Re: Extracting multiple match and reorganizing order with Regex
by stevieb (Canon) on Apr 19, 2016 at 00:56 UTC

    There are quite a few assumptions being made so it leads to excess code, especially since I don't have much time to really focus and golf it down, but give this a whirl:

    use warnings; use strict; my $line1 = "Positive for Depression ( mother ; sister ), Type 2 Di +abetes ( father ; mother ; grandparents ) and Anxiety ( mother) ." +; my $line2 = "Cancer ( mother, grandmother )"; my %issues; for my $line (($line1, $line2)){ $line =~ s/(?:Positive for | and )//g; $line =~ s/,/;/g; # remove a semi-colon, if it immediately follows a closing # parens.

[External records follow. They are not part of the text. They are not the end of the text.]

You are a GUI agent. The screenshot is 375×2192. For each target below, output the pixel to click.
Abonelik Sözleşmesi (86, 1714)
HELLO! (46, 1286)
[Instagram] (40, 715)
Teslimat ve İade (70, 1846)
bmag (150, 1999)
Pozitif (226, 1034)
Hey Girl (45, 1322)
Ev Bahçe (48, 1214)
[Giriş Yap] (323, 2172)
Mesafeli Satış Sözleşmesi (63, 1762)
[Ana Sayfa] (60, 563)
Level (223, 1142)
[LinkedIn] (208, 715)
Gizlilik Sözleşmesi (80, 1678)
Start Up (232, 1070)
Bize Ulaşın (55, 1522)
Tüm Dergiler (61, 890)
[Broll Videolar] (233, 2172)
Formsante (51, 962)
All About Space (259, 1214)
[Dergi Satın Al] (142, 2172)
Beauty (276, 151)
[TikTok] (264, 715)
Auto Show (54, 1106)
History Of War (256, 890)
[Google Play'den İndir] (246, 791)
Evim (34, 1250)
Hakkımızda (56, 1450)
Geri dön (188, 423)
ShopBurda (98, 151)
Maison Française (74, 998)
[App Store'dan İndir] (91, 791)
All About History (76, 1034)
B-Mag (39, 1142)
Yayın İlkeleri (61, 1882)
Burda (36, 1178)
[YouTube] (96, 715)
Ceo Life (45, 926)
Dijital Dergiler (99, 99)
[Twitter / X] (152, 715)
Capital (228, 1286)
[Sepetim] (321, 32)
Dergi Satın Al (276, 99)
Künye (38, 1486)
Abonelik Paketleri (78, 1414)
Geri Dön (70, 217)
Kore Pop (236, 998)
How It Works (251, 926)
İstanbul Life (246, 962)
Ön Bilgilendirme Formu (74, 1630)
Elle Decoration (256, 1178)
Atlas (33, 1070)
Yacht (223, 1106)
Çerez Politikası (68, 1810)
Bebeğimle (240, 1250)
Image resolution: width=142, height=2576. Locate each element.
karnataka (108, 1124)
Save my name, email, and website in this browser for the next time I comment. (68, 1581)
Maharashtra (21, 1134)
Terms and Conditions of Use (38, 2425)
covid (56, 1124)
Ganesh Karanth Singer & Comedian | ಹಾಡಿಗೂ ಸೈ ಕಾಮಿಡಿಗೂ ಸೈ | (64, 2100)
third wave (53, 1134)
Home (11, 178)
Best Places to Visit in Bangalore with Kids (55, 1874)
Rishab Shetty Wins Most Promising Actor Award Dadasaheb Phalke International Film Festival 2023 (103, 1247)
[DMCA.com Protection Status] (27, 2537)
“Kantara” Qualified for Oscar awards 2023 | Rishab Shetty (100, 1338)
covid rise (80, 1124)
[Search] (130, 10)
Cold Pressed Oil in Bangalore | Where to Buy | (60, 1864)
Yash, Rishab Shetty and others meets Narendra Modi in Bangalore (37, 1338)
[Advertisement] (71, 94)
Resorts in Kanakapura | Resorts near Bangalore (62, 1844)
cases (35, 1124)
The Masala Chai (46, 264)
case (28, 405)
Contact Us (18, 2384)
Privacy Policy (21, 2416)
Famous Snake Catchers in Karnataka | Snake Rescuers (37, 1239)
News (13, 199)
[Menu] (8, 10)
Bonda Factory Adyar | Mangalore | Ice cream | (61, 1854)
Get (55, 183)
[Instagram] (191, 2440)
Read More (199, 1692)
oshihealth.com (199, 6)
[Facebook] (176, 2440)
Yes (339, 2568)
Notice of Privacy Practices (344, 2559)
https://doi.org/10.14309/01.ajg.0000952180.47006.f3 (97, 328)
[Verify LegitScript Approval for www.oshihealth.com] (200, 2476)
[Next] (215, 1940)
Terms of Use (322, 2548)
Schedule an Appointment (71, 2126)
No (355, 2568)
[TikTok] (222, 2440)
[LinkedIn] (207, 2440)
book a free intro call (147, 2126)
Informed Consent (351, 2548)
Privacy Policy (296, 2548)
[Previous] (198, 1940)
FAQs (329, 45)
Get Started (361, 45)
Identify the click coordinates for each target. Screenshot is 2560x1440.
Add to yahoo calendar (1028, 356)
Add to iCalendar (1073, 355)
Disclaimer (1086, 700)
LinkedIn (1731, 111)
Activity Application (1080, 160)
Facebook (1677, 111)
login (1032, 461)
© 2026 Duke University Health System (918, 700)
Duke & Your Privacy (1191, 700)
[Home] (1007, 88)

This ; is the comma after "; sister )" that we # turned into a semi-colon $line =~ s/(?<=\));//g; if (my @entries = $line =~ /.*?\(.*?\)/g){ for (@entries){ /(.*)\((.*)\)/; my $issue = $1; my $people = $2; $issue =~ s/^\s+//g; # squash leading whitespace $people =~ s/\s+//g; # squash all whitespace @{ $issues{$issue} } = split /;/, $people; } } } for my $issue (keys %issues){ for my $person (@{ $issues{$issue} }){ print "$person || $issue\n"; } } __END__ mother || Cancer grandmother || Cancer father || Type 2 Diabetes mother || Type 2 Diabetes grandparents || Type 2 Diabetes mother || Depression sister || Depression mother || Anxiety
Re: Extracting multiple match and reorganizing order with Regex
by brilant_blue (Beadle) on Apr 19, 2016 at 01:15 UTC

    Script:

    #!/usr/bin/env perl use strict; use warnings; use diagnostics; use feature 'say'; while (<DATA>) { chomp; if ($_ ne q{}) { s/Positive\sfor\s//; while (/ (?:and\s)? ((?:\w+\s)+) # Remember disease name \( ([^\)]+) # Remember list of family members \) /xg) { my ($disease, @persons) = ($1, map { s/^\s+//; s/\s+$//; $_; } split /;|,/, $2); $disease =~ s/\s$//; foreach my $person (@persons) { say "$person || $disease"; } } } } close DATA or die 'Could not close DATA: ', $!; __DATA__ Positive for Depression ( mother ; sister ), Type 2 Diabetes ( fat +her ; mother ; grandparents ) and Anxiety ( mother) . Cancer ( mother, grandmother )

    Output:

    mother || Depression sister || Depression father || Type 2 Diabetes mother || Type 2 Diabetes grandparents || Type 2 Diabetes mother || Anxiety mother || Cancer grandmother || Cancer

      Sweet, works perfectly!! What does the code below mean:

      q{}

      Is that q for quoting? If so what does the {} do? Thanks for everyones help!

        q{}, as mentioned in perlop, is a single-quoted string, in this case an empty one. It's the same as saying $_ ne '', and similar to $_ !~ /^$/.